Because employment is her top priority, Yellen has a reputation for being an "inflation dove" – unconcerned with rising inflation. But the Fed has a dual mandate: not only maximum employment but also stable prices, which means low inflation. These goals are contradictory because lowering interest rates to boost jobs heightens the risk of inflation, and raising interest rates to fight inflation heightens the risk of unemployment.
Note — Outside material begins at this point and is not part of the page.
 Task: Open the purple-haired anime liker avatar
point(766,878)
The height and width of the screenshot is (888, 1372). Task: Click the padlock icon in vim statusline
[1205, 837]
And Yellen's various stances on inflation reflects that inherent tension.
As a Fed governor in 1996, citing what she thought was an unnaturally low unemployment rate, she warned strongly against rising inflation during a Fed meeting: "Clearly, we have an economy operating at a level where we need to be nervous about rising inflation, even abstracting from supply side shocks," she said. "We can't dismiss the possibility that compensation growth will drift upward, raising core inflation and in turn inflationary expectations. This is a major risk. Obviously, we need to be vigilant in scrutinizing the data for signs of rising wages and salaries."
But she's also argued to allow some inflation, and has been instrumental in keeping it rising at about 2 percent annually during her time with the Fed. According to experts, she has little interest in prices rising beyond that. “The market does have it wrong if they think she is going to be soft on inflation,” Stephen Oliner, a resident scholar at the American Enterprise Institute in Washington and former senior adviser at the Federal Reserve Board, told Bloomberg. “She has very little tolerance for inflation above the 2 percent target."